The biggest challenge of this project was to create a design optimized for use in competitions but still usable in real ice. Currently, the vast majority of ice tools are separated to either be competition tools or outdoor tools, there are also a few that attempt to bridge the gap, making concessions for each discipline.
This is the Krukenogi Svarog, a pure competition tool. Its very steep pick angle means that it remains steady even on extremely small or flat holds and at high angles on extended technical moves. However, the angle is so steep that it cannot be swung into ice and therefore cannot be used for outdoor ice climbing. Our tool looks the most similar to this example since it has all the technical capabilities we are looking for, but we will implement a design trick in the handle layout to make it swingable into real ice.
This is the Cassin X-Dream, the most common bridge between competition and outdoor ice tools (also known as a mixed tool). It has a much more moderate pick angle meaning that it can be used in ice, at the cost of being somewhat unsteady in highly technical movement.
Additionally, it has a much more constrained handle layout, supporting only two fixed-hand positions, limiting options for moves requiring highly precise body tension and positioning.
Lastly, this is the Grivel Machine, a purely outdoor ice tool used primarily for mountaineering. It has some pretty sweet features from having a hollow head for clipping onto a harness to having a full carbon fiber shaft so that it doesn’t conduct heat and freeze your hands. However, the very shallow pick angle and the total lack of choils (the little curvy bits that you rest your pinkies on) make it unusable in a technical, competitive environment.
In terms of shape our design has few similarities, but one of the other factors that makes this pick great for swinging into ice is that the majority of its weight is in the head and the pick as opposed to the shaft, giving the swing more momentum. This is a lesson I was able to take and apply to my own tools.
Design Results: Specifications and Features
Narrow pick angle profile
- Ice picks are sharp, but in order to stay on a hold or in the ice, they have to be pointing downward. This might seem like a trivial thing to achieve, but it was by far the most challenging design puzzle because if the angle is too shallow, the pick wouldn’t stay on small holds, but if the angle is too steep you would just be swinging the blunt top of the pick into the ice instead of the sharp point. Moreover, each distinct hand position has a different pick angle, and they can’t all be in the same location, which makes the pick angle variance for three-position tools very high. I designed a compressed handle layout to overcome this constraint and narrow the angle profile to make the tool usable in any terrain.

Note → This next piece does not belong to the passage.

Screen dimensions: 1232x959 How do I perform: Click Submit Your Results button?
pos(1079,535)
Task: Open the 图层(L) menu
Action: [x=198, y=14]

Three separate hand positions
- The best and most advanced competition-style dry tools have three hand positions. This is because highly technical routes require you to frequently put both hands on the same tool in order to swap hands or hand positions. This is achievable with only two hand positions, but for any given move you are locked into the positioning in which you initiate the move. The addition of the third handle allows you to essentially play three-card-monte, moving either hand to any position at any time.
- Ice tools undergo huge strain. Of course, when you’re hanging most of your body weight off of a blade there are significant forces involved, but modern technical dry-tooling multiplies these forces by orders of magnitude when introducing camming or steining techniques. The tools I’ve designed have a safety factor of 2.5 and are strong enough to be used in any move in any position, although certain ones introduce enough strain to potentially snap the pre-manufactured picks.
- In order for my tools to be usable in competition they have to meet the UIAA (the governing body for competitive ice climbing and dry tooling) guidelines. They require that all tools fit within a 50 x 30 x 6.5 cm box and have no mechanical attachment to the hand.
- There is no strict rule about how heavy or light a tool has to be, but you have to be able to hold two of them above your head for many minutes at a time. Good ice tool technique involves primarily your wrist, they can’t be so heavy that they are a burden to swing. The tools I’ve made came out somewhat heavier than most of those that are mass-produced, but not egregiously so, and this was the be expected due to the scale of the design.
The tools exceeded my expectations, they are precise, powerful, and gorgeous.